De Langabâlûs, les navires appareillent ensuite pour se rendre à un endroit appelé Kalâh-bâr. On désigne également sous le nom de bâr, un royaume et une côte. Le Kalâh-bâr [fait partie de] l'empire du Jâwaga (Java) qui est situé au sud du pays de l'Inde. Le Kalâh-bâr et le Jâwaga sont gouvernés par un même (p. 19) roi. Les habitants de ces deux pays se vêtissent du pagne; chefs et gens du commun s'habillent d'un unique pagne.
[A Kalâh-bâr], on s'approvisionne d'eau douce fournie par des puits. Les marins préfèrent l'eau de puits à l'eau de source ou de pluie. La distance entre Kûlam du Malaya qui est situé dans le voisinage de [la mer de] Harkand et Kalah-bâr (sic) est d'un mois de navigation.
Les navires appareillent ensuite à destination d'un endroit appelé [l'île de] Tiyûma où ceux qui en veulent trouvent de l'eau douce. La distance [de Kalah-bâr] à Tiyûma est de dix jours de navigation.

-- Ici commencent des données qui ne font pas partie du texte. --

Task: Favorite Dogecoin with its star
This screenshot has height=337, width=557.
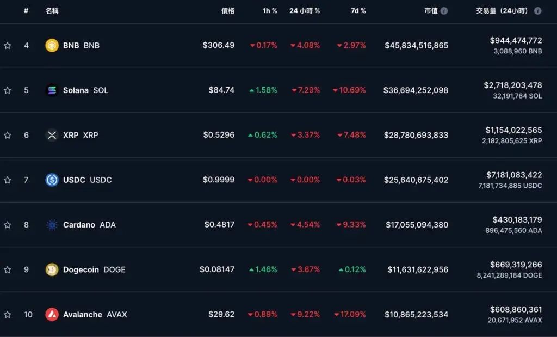Action: (8, 269)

Les navires appareillent ensuite à destination d'un endroit appelé Kundrang qui est à dix jours de route [de l'escale précédente]. Ceux qui en veulent y trouvent de l'eau douce. Il en est de même dans les îles de l'Inde occidentale: si on y creuse des puits, on trouve de l'eau douce. A Kundrang, est une haute montagne où vont parfois se réfugier les esclaves et les voleurs fugitifs.

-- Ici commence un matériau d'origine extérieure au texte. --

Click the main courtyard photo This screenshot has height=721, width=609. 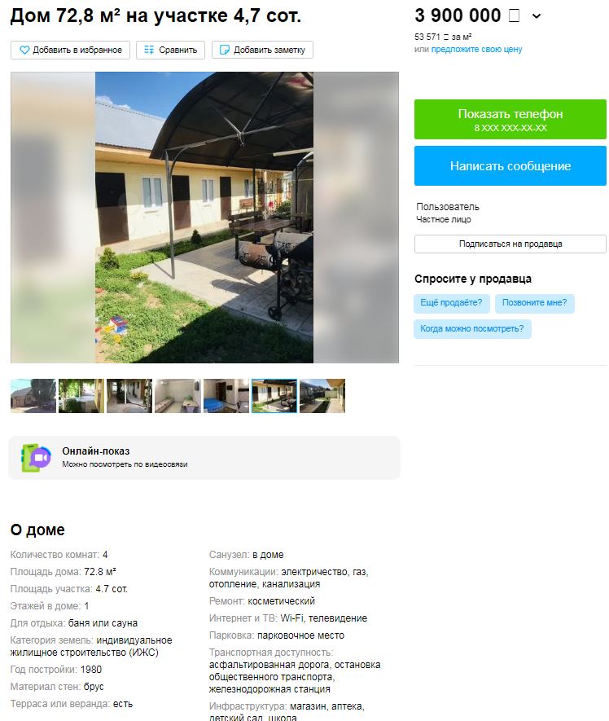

Les navires se rendent ensuite (p. 20) à un endroit appelé Čampa (l'Annam et la Cochinchine actuels) qui est à dix jours de route de l'escale précédente. On y trouve de l'eau douce. On en exporte l'aloès [appelé: aloès] du Čampa. En cet endroit, il y a un roi. Les gens du pays sont bruns; chacun d'eux s'habille avec deux pagnes. Lorsque les navires ont fait leur provision d'eau douce, ils appareillent à destination d'un endroit appelé Čundur-fûlât qui est une île de la mer. La distance entre Čundur-fûlât et l'escale précédente est de dix jours de navigation. On y trouve de l'eau douce.